Expected File after generation

apiVersion: networking.istio.io/v1beta1
kind: ServiceEntry
metadata:
  name: test
  namespace: test
spec:
  hosts:
  - 'api.facebook.com'
  ports:
  - name: http
    number: 8080
    protocol: TCP
  - name: https
    number: 443
    protocol: TCP
  resolution: NONE

Template file

apiVersion: networking.istio.io/v1beta1
kind: ServiceEntry
metadata:
  name: ${service_entry}
  namespace: ${namespace}
spec:
  hosts:
  - ${jsonencode(hosts)}
  ports:
  %{ for name, number, protocol in service_entry ~}
  - name: ${name}
    number: ${number}
    protocol: ${protocol}
  %{ endfor ~}
  resolution: ${resolution}

main.tf

resource "kubernetes_manifest" "service-entry" {
  for_each = var.service_entry
  manifest = yamldecode(templatefile("${path.module}/templates/service_entry.yaml.tpl", {
    service_entry_name = each.value.service_entry
    namespace          = each.value.namespace
    hosts              = each.value.hosts
    name               = each.value.name
    number             = each.value.number
    protocol           = each.value.protocol
    resolution         = each.value.resolution
  }))
}

varibles.tf

variable "service_entry" {
  type = map(object({
    service_entry = string
    namespace     = string
    hosts         = string
    name          = list(string)
    number        = list(string)
    protocol      = list(string)
    resolution    = string
  }))
  default = {}
}

tfvars Below tfvars should generate two yaml files. the first YAML would have two sections under ports http https and the second YAML would have three sections under ports http https and sql

service_entry = {
  app1 = {
    service_entry = "test"
    namespace     = "test"
    hosts         = "api.facebook.com"
    resolution    = "NONE"
    name          = ["http", "https"]
    number        = ["8080", "443"] 
    protocol      = ["TCP", "TCP"]
 },
  app2 = {
    service_entry = "example"
    namespace     = "example"
    hosts         = "api.facebook.com"
    resolution    = "NONE"
    name          = ["http", "https", "sql"]
    number        = ["8080", "443", "5432"] 
    protocol      = ["TCP","TCP","TCP"]
    }
}

Current error

 Error: Error in function call
│
│   on ../../modules/service_entry/main.tf line 3, in resource "kubernetes_manifest" "service-entry":
│    3:   manifest = yamldecode(templatefile("${path.module}/templates/service_entry.yaml.tpl", {
│    4:     service_entry_name = each.value.service_entry_name
│    5:     namespace          = each.value.namespace
│    6:     hosts              = each.value.hosts
│    7:     name               = each.value.name
│    8:     number             = each.value.number
│    9:     protocol           = each.value.protocol
│   10:     resolution         = each.value.resolution
│   11:   }))
│     ├────────────────
│     │ each.value.hosts will be known only after apply
│     │ each.value.namespace will be known only after apply
│     │ each.value.name will be known only after apply
│     │ each.value.number will be known only after apply
│     │ each.value.protocol will be known only after apply
│     │ each.value.resolution will be known only after apply
│     │ each.value.service_entry_name will be known only after apply
│     │ path.module is "../../modules/service_entry"
│
│ Call to function "templatefile" failed:
│ ../../modules/service_entry/templates/service_entry.yaml.tpl:11,32-33:
│ Invalid 'for' directive; For directive requires 'in' keyword after names.,
│ and 1 other diagnostic(s).
╵
ERRO[0005] 1 error occurred:
    * exit status 1
Solution

  • The easiest way to work with templates, in your case yaml, is to wrap everything in yamlencode.

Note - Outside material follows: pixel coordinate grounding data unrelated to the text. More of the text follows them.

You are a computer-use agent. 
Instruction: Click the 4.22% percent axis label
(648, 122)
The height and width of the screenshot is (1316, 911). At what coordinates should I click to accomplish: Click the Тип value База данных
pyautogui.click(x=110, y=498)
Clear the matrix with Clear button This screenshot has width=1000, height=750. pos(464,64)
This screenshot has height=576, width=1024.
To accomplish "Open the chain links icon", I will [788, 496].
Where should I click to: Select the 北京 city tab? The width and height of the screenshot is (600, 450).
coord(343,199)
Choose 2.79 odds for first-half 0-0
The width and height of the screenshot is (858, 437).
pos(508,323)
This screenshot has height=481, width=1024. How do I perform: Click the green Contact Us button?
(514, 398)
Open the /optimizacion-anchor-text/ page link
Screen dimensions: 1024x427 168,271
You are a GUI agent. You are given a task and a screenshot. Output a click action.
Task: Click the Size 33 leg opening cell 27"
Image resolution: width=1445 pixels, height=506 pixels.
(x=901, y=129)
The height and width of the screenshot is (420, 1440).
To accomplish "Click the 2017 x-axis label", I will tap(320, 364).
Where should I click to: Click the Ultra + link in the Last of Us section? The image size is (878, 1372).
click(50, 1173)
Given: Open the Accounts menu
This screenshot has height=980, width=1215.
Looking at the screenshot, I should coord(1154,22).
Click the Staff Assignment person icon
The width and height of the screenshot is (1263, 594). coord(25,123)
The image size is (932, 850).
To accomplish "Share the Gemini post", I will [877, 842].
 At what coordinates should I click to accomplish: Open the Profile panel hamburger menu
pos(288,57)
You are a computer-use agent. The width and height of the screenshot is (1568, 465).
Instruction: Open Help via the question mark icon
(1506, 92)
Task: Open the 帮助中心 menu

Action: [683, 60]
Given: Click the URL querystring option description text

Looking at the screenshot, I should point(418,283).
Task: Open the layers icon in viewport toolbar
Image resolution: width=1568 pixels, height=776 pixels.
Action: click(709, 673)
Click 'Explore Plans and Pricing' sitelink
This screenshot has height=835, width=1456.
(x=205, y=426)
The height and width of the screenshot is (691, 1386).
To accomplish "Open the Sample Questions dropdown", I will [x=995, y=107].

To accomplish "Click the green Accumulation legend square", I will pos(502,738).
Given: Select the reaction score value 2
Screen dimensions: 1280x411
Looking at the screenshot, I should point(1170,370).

So your service_entry.yaml.tpl can be:

    ${yamlencode(
{
    apiVersion = "networking.istio.io/v1beta1"
    kind = "ServiceEntry"
    metadata = {
      name = service_entry_name
      namespace = namespace    
    }  
    spec = {
      "hosts" = [hosts]
      ports = [ for idx in range(length(name)):
            {
               name: name[idx]
               number: number[idx]
               protocol: protocol[idx]            
            }
      ]
    }    
}
)}

    This generates valid yaml file and you don't have to fight against the strange templating syntax.